South African tourist Tayla Storm has lost her battle against a deadly bug that struck her down in the middle of her first overseas trip.

The 29-year-old died in Auckland City Hospital yesterday, nearly five months after she excitedly arrived in New Zealand to meet her sister's newborn baby for the first time.

The childcare student, who didn't have travel insurance, was six weeks into her trip when she experienced an intense pain in her upper thigh.

She was rushed to hospital, where doctors found a Staphylococcus aureus infection had poisoned the blood, triggering a massive organ failure.

Despite predictions that she was unlikely to survive that night, Miss Storm battled bravely during the past few months - so much so that just two weeks ago, doctors were discussing rehabilitation and plans for her to be home by Christmas.

But the infection returned last week and because her immune system was so weakened from all her treatment, nothing else could be done for her.

Sister-in-law Cheryl Stone told the Herald the family had been keeping a bedside vigil and sleeping in Miss Storm's room since being told about her deteriorating condition.

After spending Tuesday night at her bedside, Miss Storm's two Auckland-based sisters left so they could go home briefly and refresh.

They were planning what time to return when hospital staff called to say her breathing had become very shallow and family should gather as soon as possible.

"We unfortunately arrived too late and she had passed away very peacefully with two of Tayla's wonderful nurses both holding a hand each," said Mrs Stone.

"The family are so grateful to her nurses that she did not die alone. We know how much her nurses loved her."

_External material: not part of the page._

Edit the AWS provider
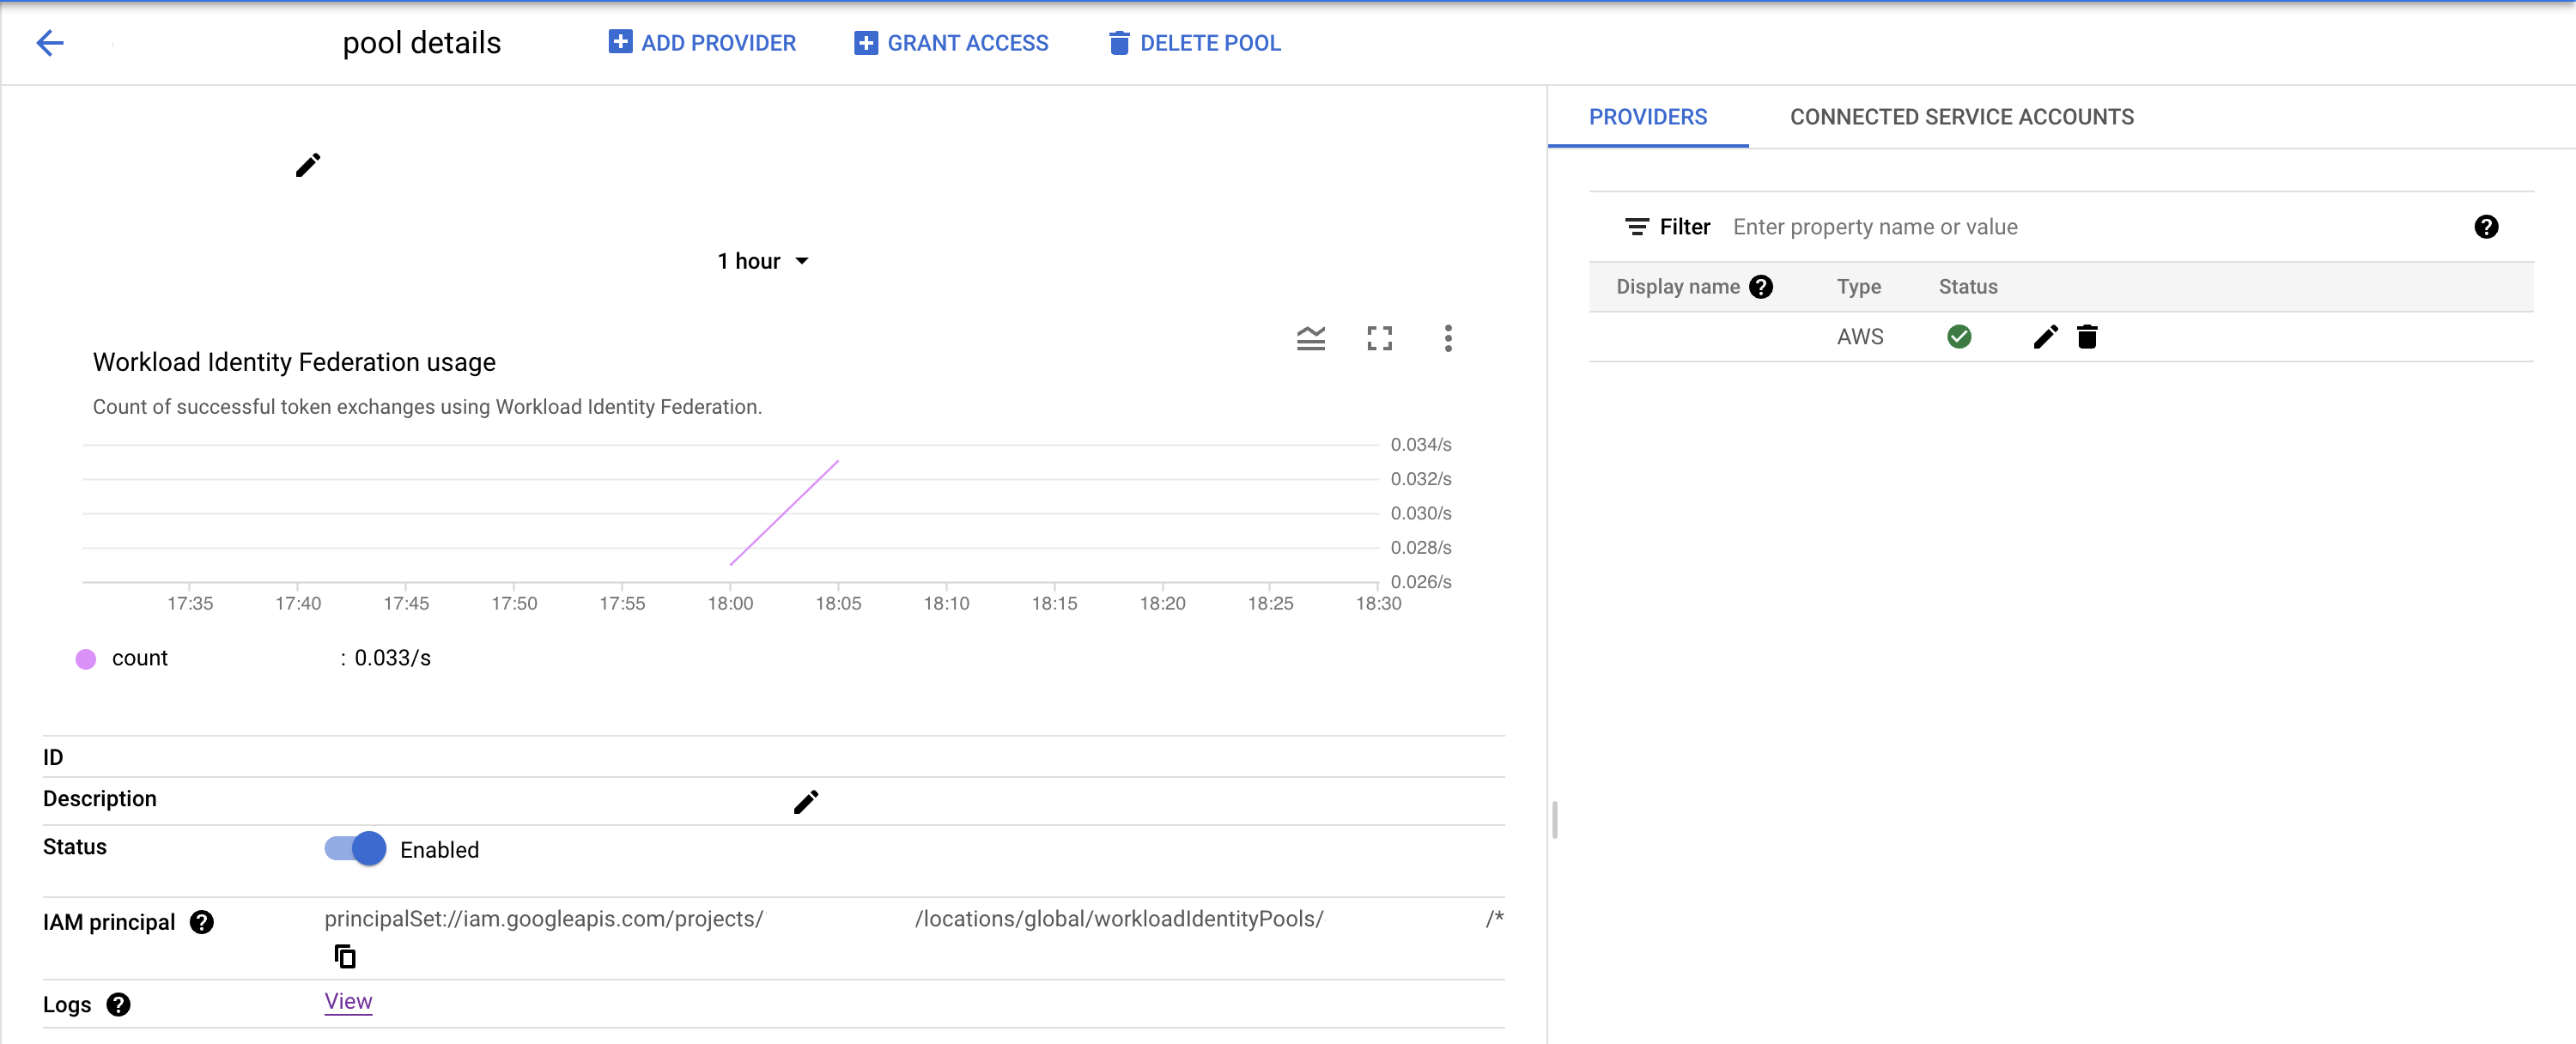The width and height of the screenshot is (2576, 1044). point(2045,337)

Mrs Stone said the family were "absolutely devastated" but wanted to thank staff at Auckland City Hospital who "have just been so amazing in caring for Tayla through her illness".

Plans are now under way for a funeral service and cremation this week. Miss Storm's ashes will then be divided - half will stay in New Zealand and half will be returned to her mother in South Africa.

Mrs Stone said the family wanted to thank members of the public who had sent cards to Miss Storm and who donated to an appeal account set up to help pay her medical bills of more than $300,000.

Mrs Stone said her sister-in-law fell in love with New Zealand and did not want to die leaving an unpaid debt.

"Tayla's wish was to raise money to pay her medical bills and we are happy to report that two medical bills have today been paid ...

"However, the largest medical bill [for Auckland City Hospital], which is over $300,000, remains unpaid. We are hoping to continue fundraising to try to get as much of this paid as possible."

The chief medical officer of the Auckland District Health Board, Margaret Wilsher, extended the board's condolences to Miss Storm's family.

She said it was too early to discuss the issue of the outstanding bill.

"It's insensitive to be commenting on financial matters right now and we will be in contact with Tayla's family at a more appropriate time."

A spokesman told the Herald last week that the hospital usually tried to recover outstanding bills from a deceased person's estate. At times, that meant the next-of-kin or other family.

Donations to the Tayla Storm Appeal Account, which has raised nearly $7000 dollars, can be made at any BNZ or online into the account 02-0108-0163899-000.